─── Extracted entries

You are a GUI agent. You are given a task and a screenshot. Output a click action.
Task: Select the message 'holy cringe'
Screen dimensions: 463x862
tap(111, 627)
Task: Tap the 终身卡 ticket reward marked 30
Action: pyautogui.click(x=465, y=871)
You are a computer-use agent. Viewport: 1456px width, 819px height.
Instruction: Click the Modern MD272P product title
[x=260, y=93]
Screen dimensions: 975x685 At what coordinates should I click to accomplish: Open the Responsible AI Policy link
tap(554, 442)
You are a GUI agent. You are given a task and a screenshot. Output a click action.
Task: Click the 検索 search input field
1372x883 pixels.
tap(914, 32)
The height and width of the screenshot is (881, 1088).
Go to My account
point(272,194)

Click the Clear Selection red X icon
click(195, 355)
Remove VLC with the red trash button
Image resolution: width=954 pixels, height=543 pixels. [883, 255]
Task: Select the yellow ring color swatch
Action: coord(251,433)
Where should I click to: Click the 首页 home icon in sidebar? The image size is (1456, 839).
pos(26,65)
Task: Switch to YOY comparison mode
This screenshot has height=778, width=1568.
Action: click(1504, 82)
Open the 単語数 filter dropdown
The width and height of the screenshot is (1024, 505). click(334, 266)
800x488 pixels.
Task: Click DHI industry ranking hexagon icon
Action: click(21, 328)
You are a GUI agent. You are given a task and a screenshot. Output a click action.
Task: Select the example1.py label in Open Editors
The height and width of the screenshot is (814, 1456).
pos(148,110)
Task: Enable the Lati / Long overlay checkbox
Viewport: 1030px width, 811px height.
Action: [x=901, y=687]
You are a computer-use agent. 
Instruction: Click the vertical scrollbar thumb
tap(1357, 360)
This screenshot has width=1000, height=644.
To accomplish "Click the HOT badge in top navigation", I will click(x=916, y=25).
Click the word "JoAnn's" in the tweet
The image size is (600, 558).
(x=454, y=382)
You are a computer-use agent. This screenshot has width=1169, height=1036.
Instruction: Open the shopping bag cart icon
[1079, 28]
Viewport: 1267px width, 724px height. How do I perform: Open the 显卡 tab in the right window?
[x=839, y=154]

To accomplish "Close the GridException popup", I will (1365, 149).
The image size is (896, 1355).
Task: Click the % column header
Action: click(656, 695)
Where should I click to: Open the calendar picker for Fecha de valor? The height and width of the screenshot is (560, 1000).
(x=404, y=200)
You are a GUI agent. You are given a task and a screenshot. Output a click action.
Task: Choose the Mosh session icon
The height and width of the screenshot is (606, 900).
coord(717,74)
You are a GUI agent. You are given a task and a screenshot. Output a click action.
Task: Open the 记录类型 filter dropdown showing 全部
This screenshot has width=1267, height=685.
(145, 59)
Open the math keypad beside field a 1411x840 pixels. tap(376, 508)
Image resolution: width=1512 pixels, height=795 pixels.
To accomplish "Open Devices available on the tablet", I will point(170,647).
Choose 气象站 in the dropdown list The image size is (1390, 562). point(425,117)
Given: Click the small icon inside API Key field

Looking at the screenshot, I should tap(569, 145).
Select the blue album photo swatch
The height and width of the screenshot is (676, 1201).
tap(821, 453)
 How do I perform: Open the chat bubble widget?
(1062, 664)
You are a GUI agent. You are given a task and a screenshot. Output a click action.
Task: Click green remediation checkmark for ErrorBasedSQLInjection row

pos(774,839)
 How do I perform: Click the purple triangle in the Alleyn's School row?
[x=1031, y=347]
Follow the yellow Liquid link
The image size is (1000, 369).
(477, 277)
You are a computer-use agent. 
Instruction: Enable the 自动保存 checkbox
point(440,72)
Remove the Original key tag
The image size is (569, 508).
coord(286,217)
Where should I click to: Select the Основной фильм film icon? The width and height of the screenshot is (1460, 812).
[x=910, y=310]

──────

The lines above that hold the string "computer" are to be located and copied.

* **Result below**
You are a computer-use agent. Viewport: 1456px width, 819px height.
You are a computer-use agent. 
You are a computer-use agent. This screenshot has width=1169, height=1036.
You are a computer-use agent. 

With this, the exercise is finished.